• What is being asked: Nothing in the data should be altered when it is repeated in full.

• Supplied material:
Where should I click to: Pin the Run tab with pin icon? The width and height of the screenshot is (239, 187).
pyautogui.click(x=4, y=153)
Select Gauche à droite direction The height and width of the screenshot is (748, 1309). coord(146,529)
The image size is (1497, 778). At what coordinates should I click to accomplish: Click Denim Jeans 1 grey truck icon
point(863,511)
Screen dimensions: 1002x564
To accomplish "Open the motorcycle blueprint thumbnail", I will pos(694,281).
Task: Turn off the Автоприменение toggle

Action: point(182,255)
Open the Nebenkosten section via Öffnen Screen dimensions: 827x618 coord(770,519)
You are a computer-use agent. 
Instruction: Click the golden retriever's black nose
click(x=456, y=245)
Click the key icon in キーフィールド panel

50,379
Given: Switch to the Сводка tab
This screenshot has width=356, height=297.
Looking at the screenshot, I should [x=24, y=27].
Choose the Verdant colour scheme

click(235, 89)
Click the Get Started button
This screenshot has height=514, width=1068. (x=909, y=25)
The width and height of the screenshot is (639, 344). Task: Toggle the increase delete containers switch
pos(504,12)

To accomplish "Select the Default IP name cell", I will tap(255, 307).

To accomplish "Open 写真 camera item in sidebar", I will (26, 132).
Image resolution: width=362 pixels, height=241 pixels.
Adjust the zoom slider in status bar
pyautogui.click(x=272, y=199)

• Answer to the exercise:
Where should I click to: Pin the Run tab with pin icon? The width and height of the screenshot is (239, 187).
pyautogui.click(x=4, y=153)
Select Gauche à droite direction The height and width of the screenshot is (748, 1309). coord(146,529)
The image size is (1497, 778). At what coordinates should I click to accomplish: Click Denim Jeans 1 grey truck icon
point(863,511)
Screen dimensions: 1002x564
To accomplish "Open the motorcycle blueprint thumbnail", I will pos(694,281).
Task: Turn off the Автоприменение toggle

Action: point(182,255)
Open the Nebenkosten section via Öffnen Screen dimensions: 827x618 coord(770,519)
You are a computer-use agent. 
Instruction: Click the golden retriever's black nose
click(x=456, y=245)
Click the key icon in キーフィールド panel

50,379
Given: Switch to the Сводка tab
This screenshot has width=356, height=297.
Looking at the screenshot, I should [x=24, y=27].
Choose the Verdant colour scheme

click(235, 89)
Click the Get Started button
This screenshot has height=514, width=1068. (x=909, y=25)
The width and height of the screenshot is (639, 344). Task: Toggle the increase delete containers switch
pos(504,12)

To accomplish "Select the Default IP name cell", I will tap(255, 307).

To accomplish "Open 写真 camera item in sidebar", I will (26, 132).
Image resolution: width=362 pixels, height=241 pixels.
Adjust the zoom slider in status bar
pyautogui.click(x=272, y=199)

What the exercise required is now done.